You ask the priest to ask his god if his god exists? The priests "cast a spell," asks the question, and then turns to you and says, "Yes, my god exists."
That's odd. I asked the hedge wizard down the road the same question, and he did the same thing and said, "No."
Bullgrit
For one thing, the rules don't tell us if the priest gets some sort of "out loud" answer or if its quietly whispered in his ear or divined from goat entrails, so how do we know? It could even be if it is an out-loud answer, the hedge wizard uses
magic mouth to produce the lie he wants a person to hear.
I can show you a video of the autopsy of an alien from Area 54. The majority of people believe that to be a hoax, but couldn't explain
how it's a hoax.
You can show me pictures of Africa, take me to the zoo and show me African elephants and I can turn to you and say, "I've never really been to Africa, how does this prove it exists?"
Poeple's acceptance of reality is often more often based on people's say so - and their documentation - than first-hand proof.

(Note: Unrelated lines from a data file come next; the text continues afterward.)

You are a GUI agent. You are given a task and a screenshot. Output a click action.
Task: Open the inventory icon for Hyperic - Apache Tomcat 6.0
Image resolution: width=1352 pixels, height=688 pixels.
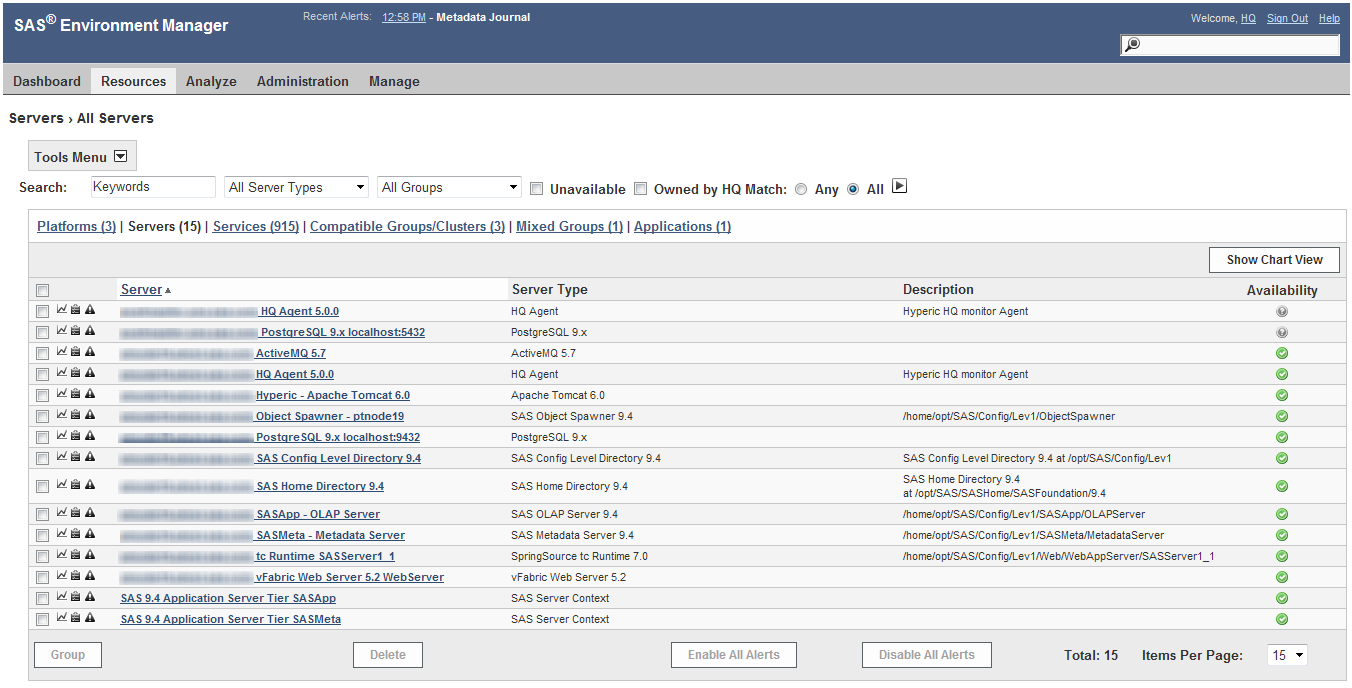[x=74, y=395]
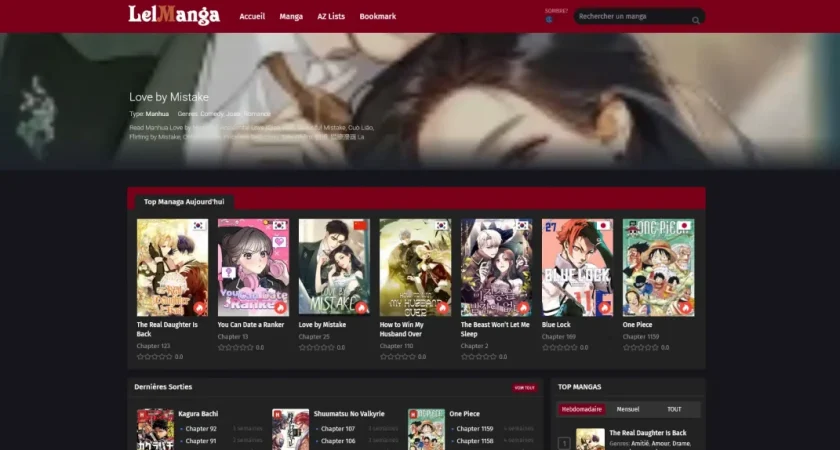Click the Japan flag on Blue Lock cover
The image size is (840, 450).
[604, 227]
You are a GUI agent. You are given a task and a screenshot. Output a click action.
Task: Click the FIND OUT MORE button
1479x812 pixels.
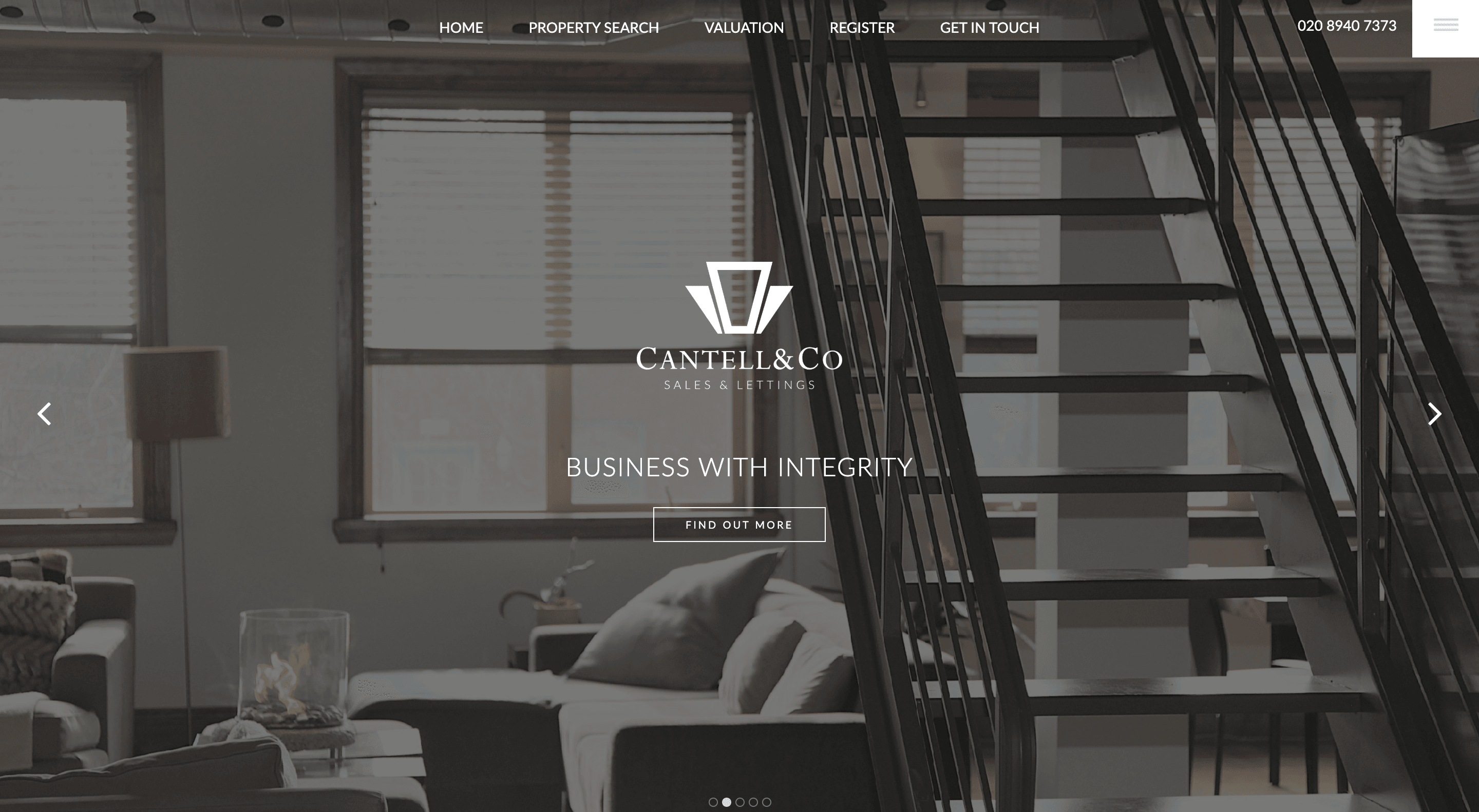click(x=739, y=524)
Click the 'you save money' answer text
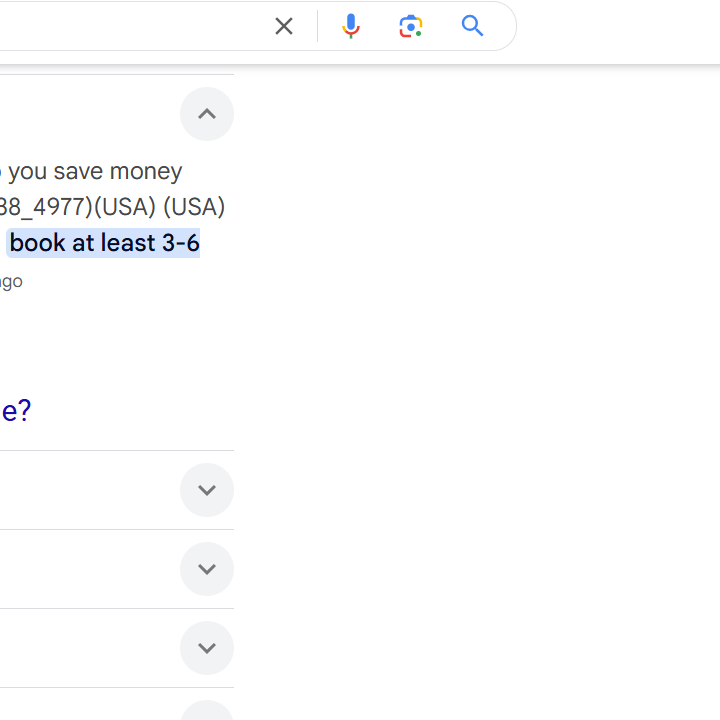720x720 pixels. click(x=95, y=171)
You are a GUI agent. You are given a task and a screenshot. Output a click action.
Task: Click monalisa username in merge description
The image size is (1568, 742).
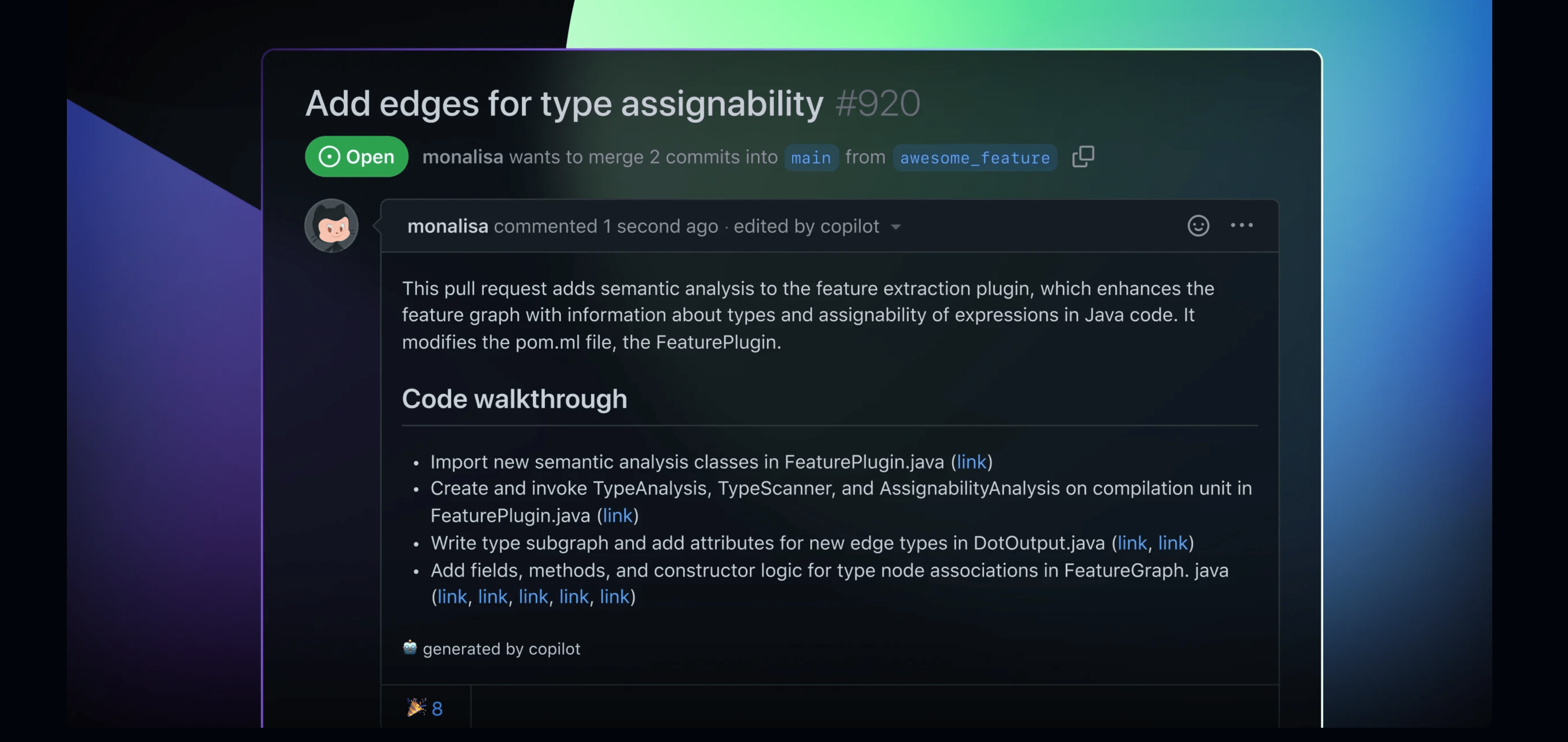point(463,157)
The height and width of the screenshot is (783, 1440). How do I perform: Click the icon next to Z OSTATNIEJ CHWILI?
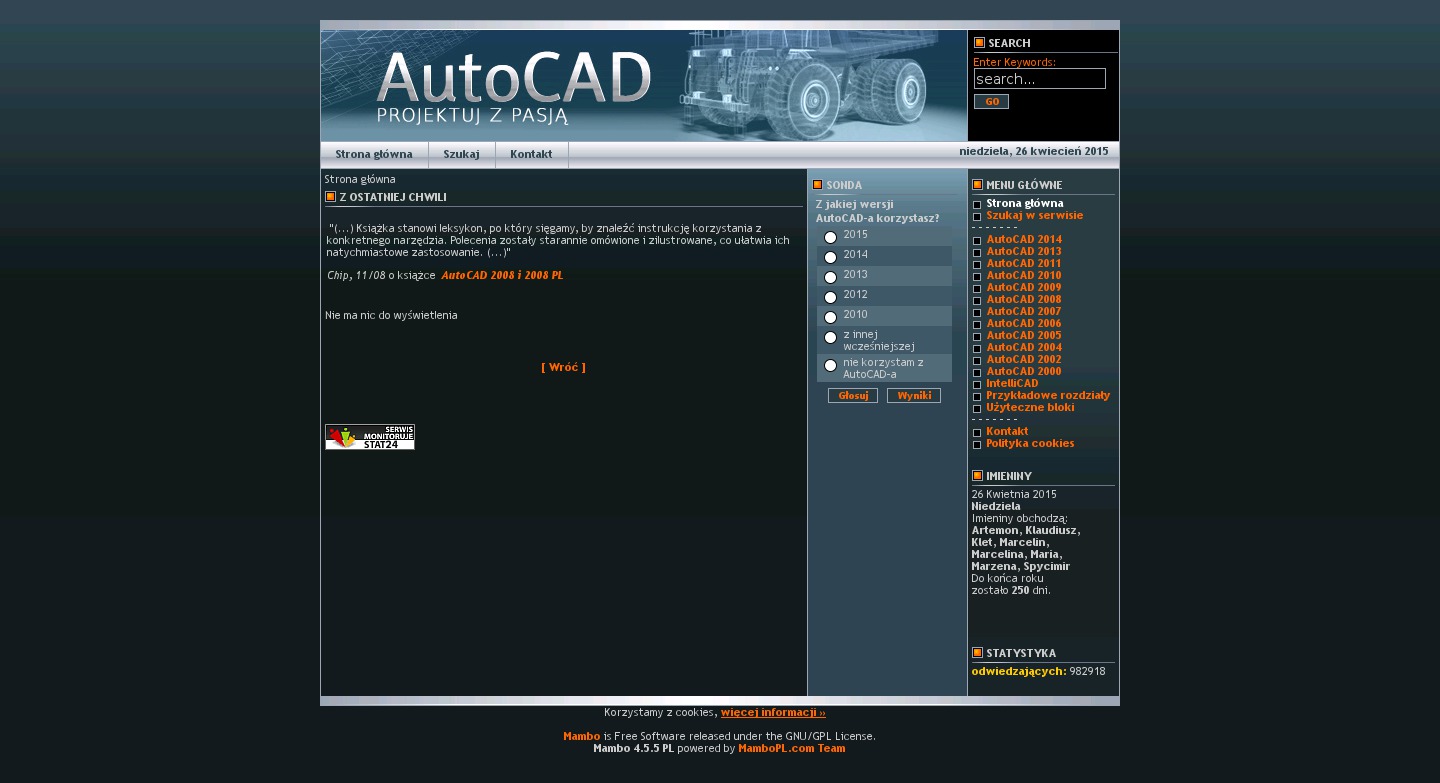coord(330,197)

In the D&D game, the so-called proof is pictures, anecdotes, research or eye-witness accounts written down in holy texts. In one case, the holy text of a religion may be derived from the actual text a god wrote and disseminated to his followers - or via a prophet. Other texts may have "researched" via Augury or Contact Other Plane. An artist may have adventured to Hell and drawn images in his journal that's he brought back. Perhaps peasants have witnessed a portal being opened to hell and recount their experiences to others.
All of these would be factual information passed to others that could be collabrated by others. Many individuals would not have had their own such experiences, but just like we "know for a fact" that Africa exists and what it is like from the compiled, collaborated experience of others, those in the fantasy game would "know for a fact" about the afterworld from similar such collections and documentations.
In your example, it may be the word of one wizard's answer to the repeated answer of a hundred clerics. Does that make more sense?